## Information
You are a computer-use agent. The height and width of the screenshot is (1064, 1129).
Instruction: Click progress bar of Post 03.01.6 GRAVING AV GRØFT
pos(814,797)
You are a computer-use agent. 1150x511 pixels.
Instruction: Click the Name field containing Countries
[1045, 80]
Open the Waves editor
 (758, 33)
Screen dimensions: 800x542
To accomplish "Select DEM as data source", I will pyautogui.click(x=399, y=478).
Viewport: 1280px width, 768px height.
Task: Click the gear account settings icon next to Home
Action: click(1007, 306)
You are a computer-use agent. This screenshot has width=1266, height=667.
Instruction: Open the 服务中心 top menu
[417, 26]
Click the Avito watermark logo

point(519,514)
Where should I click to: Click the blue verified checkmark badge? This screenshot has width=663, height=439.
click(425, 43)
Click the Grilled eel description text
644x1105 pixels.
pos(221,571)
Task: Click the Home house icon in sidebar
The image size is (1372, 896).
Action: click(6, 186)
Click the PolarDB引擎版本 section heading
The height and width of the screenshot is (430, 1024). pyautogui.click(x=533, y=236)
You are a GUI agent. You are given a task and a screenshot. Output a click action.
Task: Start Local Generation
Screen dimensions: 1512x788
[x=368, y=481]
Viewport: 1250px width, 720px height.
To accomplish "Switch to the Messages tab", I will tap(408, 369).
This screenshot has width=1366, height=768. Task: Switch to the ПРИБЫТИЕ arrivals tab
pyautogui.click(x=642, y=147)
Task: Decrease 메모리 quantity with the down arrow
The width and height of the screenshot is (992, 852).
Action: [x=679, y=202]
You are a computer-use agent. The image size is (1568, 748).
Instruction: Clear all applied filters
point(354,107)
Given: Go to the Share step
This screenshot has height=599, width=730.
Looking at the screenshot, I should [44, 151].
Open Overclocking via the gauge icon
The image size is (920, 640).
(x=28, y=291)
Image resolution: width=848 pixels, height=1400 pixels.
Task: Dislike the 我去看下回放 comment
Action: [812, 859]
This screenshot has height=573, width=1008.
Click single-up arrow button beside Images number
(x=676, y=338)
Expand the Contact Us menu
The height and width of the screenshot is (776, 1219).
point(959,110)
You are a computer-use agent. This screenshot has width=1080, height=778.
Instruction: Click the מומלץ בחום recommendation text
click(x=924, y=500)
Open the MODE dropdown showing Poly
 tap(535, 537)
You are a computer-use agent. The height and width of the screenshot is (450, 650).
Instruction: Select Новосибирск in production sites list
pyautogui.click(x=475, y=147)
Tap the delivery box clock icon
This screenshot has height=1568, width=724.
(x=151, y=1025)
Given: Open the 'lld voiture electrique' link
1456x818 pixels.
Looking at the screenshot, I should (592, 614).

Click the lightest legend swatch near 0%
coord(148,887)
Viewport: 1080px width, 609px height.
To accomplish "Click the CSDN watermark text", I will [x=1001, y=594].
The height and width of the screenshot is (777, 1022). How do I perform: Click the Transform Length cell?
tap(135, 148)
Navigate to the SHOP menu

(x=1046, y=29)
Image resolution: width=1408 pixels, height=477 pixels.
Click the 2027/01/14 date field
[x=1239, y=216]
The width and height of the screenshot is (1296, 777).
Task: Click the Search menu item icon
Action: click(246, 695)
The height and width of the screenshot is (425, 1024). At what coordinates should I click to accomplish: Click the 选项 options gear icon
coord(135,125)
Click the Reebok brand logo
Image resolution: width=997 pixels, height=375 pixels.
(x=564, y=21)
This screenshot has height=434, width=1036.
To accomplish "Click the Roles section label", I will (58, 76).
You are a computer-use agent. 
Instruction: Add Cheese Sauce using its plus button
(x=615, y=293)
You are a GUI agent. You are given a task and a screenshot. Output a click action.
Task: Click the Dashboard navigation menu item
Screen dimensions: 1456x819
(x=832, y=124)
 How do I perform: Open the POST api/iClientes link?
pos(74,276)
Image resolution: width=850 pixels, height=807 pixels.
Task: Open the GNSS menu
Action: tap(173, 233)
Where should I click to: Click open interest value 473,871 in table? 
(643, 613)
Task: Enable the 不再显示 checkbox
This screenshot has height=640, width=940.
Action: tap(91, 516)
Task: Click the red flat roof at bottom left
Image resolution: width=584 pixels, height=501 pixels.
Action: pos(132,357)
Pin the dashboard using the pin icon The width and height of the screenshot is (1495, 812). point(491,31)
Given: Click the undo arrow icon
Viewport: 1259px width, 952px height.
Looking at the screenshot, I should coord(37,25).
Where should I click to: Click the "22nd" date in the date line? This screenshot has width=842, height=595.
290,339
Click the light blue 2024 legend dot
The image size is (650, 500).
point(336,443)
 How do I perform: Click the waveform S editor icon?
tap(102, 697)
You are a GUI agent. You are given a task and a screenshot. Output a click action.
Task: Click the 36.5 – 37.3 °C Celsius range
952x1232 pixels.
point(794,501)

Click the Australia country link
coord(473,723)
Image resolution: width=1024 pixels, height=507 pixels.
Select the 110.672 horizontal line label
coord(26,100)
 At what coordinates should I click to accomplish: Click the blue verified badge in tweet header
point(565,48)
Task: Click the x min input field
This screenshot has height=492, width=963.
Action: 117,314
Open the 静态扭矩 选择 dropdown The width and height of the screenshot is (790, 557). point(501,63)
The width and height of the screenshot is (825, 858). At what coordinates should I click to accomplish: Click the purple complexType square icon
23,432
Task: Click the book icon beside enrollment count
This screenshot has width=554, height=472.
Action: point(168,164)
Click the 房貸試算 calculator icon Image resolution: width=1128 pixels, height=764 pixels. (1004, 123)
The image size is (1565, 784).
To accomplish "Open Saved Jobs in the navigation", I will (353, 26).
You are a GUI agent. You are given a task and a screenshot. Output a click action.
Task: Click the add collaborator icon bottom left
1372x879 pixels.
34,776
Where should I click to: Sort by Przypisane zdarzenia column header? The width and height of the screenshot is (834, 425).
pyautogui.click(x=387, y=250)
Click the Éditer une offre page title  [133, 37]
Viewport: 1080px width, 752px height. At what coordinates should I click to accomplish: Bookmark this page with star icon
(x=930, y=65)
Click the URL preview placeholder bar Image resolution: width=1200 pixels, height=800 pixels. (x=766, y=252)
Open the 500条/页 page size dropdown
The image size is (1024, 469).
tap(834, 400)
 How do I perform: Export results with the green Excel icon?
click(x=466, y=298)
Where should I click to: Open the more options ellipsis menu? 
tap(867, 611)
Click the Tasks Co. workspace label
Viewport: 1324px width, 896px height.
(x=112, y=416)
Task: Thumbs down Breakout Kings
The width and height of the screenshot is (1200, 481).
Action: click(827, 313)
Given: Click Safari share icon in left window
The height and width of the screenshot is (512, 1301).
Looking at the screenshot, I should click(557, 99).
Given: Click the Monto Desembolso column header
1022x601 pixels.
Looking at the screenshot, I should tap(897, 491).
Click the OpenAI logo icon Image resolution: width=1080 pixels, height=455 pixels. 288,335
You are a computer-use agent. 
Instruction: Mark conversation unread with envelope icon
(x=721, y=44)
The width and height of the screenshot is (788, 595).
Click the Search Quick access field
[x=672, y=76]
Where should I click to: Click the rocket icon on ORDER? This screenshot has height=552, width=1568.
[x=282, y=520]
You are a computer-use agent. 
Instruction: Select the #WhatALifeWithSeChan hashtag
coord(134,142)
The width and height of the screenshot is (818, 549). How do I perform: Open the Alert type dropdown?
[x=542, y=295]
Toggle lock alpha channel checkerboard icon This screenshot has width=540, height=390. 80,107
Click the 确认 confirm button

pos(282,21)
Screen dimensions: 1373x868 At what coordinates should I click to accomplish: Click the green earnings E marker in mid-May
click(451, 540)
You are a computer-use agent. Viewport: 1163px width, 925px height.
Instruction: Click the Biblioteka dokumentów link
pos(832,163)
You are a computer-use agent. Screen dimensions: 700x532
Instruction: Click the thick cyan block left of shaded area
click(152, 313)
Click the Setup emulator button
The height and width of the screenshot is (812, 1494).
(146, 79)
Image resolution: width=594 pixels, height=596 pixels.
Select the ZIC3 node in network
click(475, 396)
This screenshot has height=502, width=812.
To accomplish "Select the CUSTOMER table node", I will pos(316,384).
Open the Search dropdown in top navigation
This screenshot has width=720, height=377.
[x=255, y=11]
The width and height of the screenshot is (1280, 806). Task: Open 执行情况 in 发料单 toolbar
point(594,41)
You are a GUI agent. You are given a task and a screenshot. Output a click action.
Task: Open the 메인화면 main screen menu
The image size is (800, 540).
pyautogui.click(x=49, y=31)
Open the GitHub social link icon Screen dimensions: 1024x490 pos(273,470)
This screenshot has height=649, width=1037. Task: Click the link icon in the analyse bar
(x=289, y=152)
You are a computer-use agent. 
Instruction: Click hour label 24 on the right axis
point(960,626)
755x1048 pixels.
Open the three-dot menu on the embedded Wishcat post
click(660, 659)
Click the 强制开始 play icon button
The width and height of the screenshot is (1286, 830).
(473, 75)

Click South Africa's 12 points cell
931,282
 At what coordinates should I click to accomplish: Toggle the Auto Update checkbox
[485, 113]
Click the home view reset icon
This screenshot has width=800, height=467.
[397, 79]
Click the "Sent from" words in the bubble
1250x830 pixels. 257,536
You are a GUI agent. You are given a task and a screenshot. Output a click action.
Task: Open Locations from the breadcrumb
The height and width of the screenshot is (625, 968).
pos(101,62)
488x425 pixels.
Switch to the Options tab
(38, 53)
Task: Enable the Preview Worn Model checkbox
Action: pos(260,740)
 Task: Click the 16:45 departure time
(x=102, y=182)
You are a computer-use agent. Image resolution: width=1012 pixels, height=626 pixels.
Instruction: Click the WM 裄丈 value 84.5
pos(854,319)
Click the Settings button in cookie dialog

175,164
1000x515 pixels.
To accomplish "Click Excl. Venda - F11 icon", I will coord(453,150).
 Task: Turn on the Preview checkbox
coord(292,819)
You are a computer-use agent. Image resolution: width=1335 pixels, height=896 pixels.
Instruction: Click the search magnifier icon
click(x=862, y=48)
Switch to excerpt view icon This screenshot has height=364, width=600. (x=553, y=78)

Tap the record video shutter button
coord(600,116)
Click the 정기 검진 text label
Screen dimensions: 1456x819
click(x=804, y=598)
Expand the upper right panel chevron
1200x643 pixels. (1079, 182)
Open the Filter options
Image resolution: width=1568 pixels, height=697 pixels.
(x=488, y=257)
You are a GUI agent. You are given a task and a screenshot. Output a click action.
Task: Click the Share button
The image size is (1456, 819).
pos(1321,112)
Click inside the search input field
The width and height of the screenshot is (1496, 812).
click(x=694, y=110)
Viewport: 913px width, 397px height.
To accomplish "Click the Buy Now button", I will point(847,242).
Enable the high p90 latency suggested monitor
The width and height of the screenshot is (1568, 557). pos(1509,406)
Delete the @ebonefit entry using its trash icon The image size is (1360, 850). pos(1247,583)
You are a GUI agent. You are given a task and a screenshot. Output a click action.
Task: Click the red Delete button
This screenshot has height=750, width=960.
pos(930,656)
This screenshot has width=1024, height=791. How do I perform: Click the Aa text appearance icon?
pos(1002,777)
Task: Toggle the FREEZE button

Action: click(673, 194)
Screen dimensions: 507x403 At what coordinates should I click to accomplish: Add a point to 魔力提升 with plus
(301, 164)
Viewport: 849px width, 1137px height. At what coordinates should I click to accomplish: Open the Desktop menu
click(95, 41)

## Assignment
Above are the records; from them, give again exactly the lines from the one containing "Instruction: Click the Biblioteka" through the one containing "Image resolution: width=594", both included.

## Problem solution
Instruction: Click the Biblioteka dokumentów link
pos(832,163)
You are a computer-use agent. Screen dimensions: 700x532
Instruction: Click the thick cyan block left of shaded area
click(152, 313)
Click the Setup emulator button
The height and width of the screenshot is (812, 1494).
(146, 79)
Image resolution: width=594 pixels, height=596 pixels.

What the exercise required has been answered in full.